In S. Carlsson and J. O. Eklundh, “Object detection using model based prediction and motion parallax,” Proc. of ECCV, pp. 297-306, 1990, the motion of the road surface is estimated using the motion of a set of points in an image, and an area that moves differently from the motion of the road surface is detected as an obstacle area.
As in this technique, a technique for estimating the motion of the road surface requires that the road surface occupy a large image region relative to obstacles and that the road surface must have a clear texture (a road marker, e.g., a lane marker or a pedestrian crossing). Such conditions may not often be satisfed by the actual road scenes.
In Ko and Uchimura, “Detection and simultaneous tracking of a plurality of moving bodies in changing background,” IEEJ Transactions on Industry Applications, Vol. 120, No. 10, a vehicle's traveling direction is estimated from the motion of a set of points in an image, and an area moving in a direction differing from the moving direction of the background is detected as an obstacle. On the basis of the geometrical relationship between the television camera and the road surface, a change in distance from the vehicle to the obstacle is computed. A moving object that moves at a speed differing from the vehicle's relative speed with respect to the road surface is also detected as an obstacle. This technique has a problem in that it cannot detect a stationary object on the road.
In Zhang, et al., “Obstacle detection based on qualitive and quantitative 3D reconstruction,” IEEE Transactions on Pattern Analysis and Machine Intelligence, Vol. 19, No. 1, pp. 15-26, 1997, a case is described in which some of the features in an image are on the road surface and the other features belong to an obstacle. In such a case, on the basis of the fact that the motion of the features cannot be described in terms of the motion in a three-dimensional plane, an obstacle is detected when the motion of a set of features cannot be described in terms of planar motion. This technique needs a sufficient number of features belonging to both the road surface and the obstacle. In the actual road scene, there may be almost no features on the road surface.
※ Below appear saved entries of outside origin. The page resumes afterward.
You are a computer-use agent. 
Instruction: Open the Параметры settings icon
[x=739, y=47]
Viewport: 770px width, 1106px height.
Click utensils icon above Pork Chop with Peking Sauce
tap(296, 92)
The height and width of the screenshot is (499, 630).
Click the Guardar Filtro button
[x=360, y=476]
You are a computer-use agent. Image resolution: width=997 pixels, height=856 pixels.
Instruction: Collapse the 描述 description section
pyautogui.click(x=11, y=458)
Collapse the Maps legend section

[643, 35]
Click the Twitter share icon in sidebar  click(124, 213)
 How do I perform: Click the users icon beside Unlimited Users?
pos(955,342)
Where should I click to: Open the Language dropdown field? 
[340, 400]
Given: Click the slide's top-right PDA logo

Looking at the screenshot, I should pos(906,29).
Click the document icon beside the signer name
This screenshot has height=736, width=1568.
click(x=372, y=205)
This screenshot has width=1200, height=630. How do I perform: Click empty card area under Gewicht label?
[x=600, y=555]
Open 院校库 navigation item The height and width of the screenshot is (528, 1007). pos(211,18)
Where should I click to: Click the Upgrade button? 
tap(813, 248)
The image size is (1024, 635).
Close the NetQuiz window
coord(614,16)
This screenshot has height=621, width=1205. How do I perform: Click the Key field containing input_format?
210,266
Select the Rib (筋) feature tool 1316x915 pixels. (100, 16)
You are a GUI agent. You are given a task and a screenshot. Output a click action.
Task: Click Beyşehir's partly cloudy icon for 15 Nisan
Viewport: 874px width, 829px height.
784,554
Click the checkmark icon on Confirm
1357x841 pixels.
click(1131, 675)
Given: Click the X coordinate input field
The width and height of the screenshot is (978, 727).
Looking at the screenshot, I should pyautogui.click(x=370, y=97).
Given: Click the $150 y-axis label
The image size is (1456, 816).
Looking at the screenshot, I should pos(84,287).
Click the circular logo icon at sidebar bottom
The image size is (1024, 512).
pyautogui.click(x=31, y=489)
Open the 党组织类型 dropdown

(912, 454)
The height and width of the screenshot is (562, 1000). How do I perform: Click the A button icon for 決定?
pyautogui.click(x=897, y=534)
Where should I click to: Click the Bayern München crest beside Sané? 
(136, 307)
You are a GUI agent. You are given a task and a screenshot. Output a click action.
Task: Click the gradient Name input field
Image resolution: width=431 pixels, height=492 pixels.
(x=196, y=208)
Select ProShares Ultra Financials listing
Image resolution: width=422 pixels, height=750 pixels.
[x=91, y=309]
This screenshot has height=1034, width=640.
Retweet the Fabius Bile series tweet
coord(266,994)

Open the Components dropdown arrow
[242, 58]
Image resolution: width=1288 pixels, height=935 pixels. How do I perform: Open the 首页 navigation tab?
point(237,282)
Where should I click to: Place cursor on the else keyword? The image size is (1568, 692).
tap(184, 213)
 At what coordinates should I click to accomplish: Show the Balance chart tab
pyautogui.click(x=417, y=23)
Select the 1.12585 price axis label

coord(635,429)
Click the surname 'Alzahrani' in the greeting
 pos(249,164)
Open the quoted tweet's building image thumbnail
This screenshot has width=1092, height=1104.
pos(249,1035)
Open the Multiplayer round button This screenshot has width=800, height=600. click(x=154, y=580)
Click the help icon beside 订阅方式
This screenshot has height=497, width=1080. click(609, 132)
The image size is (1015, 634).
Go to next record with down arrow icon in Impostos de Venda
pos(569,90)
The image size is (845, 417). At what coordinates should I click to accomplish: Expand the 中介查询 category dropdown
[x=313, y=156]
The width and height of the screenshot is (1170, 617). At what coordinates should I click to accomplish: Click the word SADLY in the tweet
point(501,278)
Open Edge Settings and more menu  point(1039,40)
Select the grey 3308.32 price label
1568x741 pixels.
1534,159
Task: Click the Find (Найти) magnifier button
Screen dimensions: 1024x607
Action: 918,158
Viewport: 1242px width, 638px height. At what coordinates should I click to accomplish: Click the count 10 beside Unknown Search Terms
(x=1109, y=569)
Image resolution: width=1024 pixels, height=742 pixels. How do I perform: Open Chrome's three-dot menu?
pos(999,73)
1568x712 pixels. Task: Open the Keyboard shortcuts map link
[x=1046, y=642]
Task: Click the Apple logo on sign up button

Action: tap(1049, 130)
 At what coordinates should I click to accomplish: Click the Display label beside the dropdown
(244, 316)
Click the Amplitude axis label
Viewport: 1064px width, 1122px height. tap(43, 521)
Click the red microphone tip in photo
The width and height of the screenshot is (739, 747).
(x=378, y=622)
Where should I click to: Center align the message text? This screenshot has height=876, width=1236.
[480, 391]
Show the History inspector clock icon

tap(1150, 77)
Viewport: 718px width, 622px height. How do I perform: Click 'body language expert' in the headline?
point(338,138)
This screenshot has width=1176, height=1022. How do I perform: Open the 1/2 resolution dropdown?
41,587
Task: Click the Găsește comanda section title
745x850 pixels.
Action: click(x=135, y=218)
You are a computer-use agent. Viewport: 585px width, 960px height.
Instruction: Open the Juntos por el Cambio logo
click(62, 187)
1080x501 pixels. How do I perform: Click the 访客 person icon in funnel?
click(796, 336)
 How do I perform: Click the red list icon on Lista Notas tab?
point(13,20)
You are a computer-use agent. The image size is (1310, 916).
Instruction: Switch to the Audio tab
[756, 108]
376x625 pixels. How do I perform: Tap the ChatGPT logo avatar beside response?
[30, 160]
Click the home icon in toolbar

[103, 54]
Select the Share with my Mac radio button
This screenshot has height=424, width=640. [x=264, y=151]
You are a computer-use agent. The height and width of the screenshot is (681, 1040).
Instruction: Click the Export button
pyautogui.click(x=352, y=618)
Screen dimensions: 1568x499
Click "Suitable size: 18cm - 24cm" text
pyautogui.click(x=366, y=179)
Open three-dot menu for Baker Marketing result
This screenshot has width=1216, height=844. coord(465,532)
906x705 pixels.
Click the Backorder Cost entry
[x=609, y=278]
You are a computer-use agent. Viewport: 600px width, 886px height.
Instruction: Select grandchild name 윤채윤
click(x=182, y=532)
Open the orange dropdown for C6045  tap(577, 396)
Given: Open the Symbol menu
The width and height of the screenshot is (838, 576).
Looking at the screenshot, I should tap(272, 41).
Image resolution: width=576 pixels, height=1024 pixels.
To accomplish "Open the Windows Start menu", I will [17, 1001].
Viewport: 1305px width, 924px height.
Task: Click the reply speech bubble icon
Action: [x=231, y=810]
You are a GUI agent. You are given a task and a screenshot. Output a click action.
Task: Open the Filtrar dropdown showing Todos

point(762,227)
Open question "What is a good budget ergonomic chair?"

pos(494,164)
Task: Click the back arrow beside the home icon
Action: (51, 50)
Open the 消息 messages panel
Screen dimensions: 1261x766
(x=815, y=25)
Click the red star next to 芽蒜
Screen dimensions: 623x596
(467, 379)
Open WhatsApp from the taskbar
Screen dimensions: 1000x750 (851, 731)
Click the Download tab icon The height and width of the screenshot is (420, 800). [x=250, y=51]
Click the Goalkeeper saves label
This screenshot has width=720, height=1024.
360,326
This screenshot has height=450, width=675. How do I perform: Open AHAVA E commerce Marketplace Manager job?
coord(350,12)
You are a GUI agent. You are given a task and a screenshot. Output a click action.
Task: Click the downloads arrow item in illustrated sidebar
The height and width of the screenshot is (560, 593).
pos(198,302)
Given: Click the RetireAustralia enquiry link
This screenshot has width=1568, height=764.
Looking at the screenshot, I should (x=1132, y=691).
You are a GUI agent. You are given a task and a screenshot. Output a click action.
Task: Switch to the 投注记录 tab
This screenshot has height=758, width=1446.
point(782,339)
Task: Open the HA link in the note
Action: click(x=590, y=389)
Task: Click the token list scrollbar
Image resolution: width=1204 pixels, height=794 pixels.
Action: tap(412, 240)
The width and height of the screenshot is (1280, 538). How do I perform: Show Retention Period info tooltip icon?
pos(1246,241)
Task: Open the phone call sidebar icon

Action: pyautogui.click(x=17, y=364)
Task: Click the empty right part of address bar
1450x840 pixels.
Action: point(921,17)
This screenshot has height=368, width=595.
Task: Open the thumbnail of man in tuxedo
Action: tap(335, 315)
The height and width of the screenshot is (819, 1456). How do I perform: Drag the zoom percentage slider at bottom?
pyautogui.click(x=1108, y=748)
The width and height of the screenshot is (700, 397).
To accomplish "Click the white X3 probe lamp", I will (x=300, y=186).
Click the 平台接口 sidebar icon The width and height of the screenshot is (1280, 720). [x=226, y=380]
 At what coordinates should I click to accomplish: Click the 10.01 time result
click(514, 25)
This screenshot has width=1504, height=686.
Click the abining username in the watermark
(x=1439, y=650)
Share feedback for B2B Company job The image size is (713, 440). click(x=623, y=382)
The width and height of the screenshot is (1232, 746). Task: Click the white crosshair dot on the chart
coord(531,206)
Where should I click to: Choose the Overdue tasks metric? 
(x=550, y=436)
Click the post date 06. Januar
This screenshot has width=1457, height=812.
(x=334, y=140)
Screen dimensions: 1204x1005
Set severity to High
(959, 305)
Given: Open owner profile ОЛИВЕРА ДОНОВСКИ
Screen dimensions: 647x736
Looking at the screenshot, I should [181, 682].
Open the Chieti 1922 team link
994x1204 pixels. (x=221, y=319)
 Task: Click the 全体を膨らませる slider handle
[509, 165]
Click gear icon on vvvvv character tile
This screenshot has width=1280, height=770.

Since misestimating correspondences of features over images causes a detection error, this technique is difficult to use in the actual environment.
In contrast, in Okada, et al., “Obstacle detection by monocular on-vehicle camera using virtual plane tracking method,” two virtual planes whose directions are respectively identical to that of the road surface and an obstacle are arranged in a scene for an image region, and are tracked in an image sequence. A virtual plane in which the tracking result best matches the current image is selected, thus distinguishing between the obstacle and the road surface.
This technique also utilizes motion parallax between the road surface and the obstacle. Since this technique requires no features on the road surface, this technique is easily applicable to the actual road scene. Since this technique does not track the feature points based on local information, but tracks the planes, stability is improved. On the other hand, this technique involves high computational cost because it tracks many planes.
In order to realize the method based on motion parallax between the road surface and the obstacle under the actual environment, the video-rate image processing is necessary, and the detection result must be accurate. The motion parallax needs to be reliably computed with low computational cost.